Dataset entries:
----

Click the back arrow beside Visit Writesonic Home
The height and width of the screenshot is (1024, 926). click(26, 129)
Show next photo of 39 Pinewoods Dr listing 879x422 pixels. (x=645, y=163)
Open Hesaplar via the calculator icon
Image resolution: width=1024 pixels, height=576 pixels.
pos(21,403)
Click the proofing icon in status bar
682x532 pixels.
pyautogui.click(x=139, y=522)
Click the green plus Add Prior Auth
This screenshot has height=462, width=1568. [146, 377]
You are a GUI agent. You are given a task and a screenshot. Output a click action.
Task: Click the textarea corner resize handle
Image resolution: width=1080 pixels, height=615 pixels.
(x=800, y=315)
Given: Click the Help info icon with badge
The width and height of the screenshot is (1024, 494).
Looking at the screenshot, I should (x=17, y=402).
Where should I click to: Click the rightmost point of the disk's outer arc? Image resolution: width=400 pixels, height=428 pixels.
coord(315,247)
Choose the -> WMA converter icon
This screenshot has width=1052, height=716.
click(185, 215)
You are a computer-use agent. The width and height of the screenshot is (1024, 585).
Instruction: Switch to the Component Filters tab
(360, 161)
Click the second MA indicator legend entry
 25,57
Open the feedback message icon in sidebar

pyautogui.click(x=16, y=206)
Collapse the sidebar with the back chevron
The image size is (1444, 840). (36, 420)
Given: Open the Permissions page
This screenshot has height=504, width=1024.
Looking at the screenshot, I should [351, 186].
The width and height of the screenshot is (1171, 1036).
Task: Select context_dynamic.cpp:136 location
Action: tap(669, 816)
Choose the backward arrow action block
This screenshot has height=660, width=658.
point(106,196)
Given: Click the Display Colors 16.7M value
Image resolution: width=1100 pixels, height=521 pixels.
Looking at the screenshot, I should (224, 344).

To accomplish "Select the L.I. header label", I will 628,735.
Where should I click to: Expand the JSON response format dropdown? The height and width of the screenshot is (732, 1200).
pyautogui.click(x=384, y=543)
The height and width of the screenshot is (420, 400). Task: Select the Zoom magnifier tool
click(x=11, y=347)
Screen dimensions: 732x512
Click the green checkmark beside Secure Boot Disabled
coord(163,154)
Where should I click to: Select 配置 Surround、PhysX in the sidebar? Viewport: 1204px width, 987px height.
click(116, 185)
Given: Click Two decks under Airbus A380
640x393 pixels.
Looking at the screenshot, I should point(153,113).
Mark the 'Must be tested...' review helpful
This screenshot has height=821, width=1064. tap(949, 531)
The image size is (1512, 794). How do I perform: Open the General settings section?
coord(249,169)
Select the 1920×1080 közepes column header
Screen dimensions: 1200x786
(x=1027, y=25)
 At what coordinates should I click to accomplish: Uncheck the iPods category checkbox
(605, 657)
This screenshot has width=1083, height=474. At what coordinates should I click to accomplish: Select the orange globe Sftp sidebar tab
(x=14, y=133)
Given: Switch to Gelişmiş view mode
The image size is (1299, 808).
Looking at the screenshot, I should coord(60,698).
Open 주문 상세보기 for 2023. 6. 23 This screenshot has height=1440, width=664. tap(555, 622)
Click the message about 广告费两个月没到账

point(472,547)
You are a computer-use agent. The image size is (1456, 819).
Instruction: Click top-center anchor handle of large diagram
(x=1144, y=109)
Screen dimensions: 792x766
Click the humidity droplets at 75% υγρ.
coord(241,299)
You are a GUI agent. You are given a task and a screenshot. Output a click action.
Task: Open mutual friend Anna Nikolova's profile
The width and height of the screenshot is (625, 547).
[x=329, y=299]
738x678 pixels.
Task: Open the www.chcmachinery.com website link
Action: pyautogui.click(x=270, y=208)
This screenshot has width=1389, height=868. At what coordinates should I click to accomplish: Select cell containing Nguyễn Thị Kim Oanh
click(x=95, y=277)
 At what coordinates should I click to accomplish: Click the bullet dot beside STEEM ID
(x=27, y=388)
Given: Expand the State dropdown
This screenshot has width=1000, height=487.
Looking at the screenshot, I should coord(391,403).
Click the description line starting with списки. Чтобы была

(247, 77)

----

Required work -
The span to print begins at the line containing "This screenshot has width=1000, height=487." and ends at the final line of the entries; print it exactly and print nothing else.

Result of this exercise -
This screenshot has width=1000, height=487.
Looking at the screenshot, I should coord(391,403).
Click the description line starting with списки. Чтобы была

(247, 77)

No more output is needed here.